For years, Aäron Koch was the guitarist in other people’s bands. Writing intricate riffs and odd time signatures came easily, but the idea of writing a simple song, a verse, a chorus, a melody that could stand on its own, felt out of reach. He tried, failed, discarded early attempts, and pushed himself through the humbling exercise of writing “bad songs” just to learn the craft.
‘For Once’, his debut album, is the unexpected outcome of that struggle. Ironically, the songs that made the record were the very first fully realized songs he ever wrote, intended merely as an exercise, with no expectation that they would amount to anything. And yet, they stayed.
What makes this story even more striking is the way these songs came to life. They began as streams of sounds and phonetic phrases that only resembled English, an instinctive, wordless language. It was only in the final stage that Koch tried to fit real words to those melodies, and to his surprise, each time a recognizable story from his own life emerged. Stories that matched exactly with the emotions he had carried in the music from the beginning. “It felt as if I had invented a little story, only to realize afterwards that nothing about it was invented. I was unconsciously writing obstacles from my life away,” he explains.
His lyrics remain simple, without any literary pretension. “I’m anything but a poet, so I won’t pretend to be one,” Koch says. “But precisely because they are so simple, they feel real and truthful to me.”
The result is an album that balances melancholy and raw intensity, where vulnerability is never far from strength. Koch’s voice cuts straight through, while the band, with musicians from Calicos, Uma Chine and Tin Fingers, builds a sound that feels both timeless and urgent, echoing The Veils, My Morning Jacket and Strand of Oaks.

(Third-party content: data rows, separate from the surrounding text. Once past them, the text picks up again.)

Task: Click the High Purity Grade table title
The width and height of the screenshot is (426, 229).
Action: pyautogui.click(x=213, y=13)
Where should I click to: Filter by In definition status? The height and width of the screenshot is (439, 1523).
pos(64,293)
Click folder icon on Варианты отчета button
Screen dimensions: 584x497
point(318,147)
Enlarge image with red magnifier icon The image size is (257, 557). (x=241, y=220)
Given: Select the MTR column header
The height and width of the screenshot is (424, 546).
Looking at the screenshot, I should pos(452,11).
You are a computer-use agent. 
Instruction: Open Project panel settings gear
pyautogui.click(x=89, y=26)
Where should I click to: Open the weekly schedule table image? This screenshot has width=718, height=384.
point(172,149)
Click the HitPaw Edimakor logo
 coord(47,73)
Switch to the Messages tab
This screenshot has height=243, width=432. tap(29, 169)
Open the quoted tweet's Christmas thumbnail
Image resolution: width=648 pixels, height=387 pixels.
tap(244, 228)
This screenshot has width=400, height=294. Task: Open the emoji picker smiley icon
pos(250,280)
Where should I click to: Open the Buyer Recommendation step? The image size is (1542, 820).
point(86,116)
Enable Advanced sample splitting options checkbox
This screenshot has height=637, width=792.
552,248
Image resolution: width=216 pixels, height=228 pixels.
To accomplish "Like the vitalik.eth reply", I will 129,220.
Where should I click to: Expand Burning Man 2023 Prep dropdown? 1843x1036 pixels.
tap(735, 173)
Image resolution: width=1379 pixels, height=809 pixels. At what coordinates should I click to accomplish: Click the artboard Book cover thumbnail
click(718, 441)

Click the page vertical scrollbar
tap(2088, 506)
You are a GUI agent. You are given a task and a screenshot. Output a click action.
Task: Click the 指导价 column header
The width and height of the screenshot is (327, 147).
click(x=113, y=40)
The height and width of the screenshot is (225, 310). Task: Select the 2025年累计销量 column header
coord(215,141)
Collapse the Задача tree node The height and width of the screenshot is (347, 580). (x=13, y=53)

That honesty resonated quickly. In 2024, after only a handful of shows, Aäron Koch reached the finals of Humo’s Rock Rally and went on to support Belle & Sebastian at a sold-out Ancienne Belgique. ‘For Once’ shows why: it’s the sound of someone learning to write songs the hard way, and discovering in the process that, almost against his own expectations, he has something truly his own to say.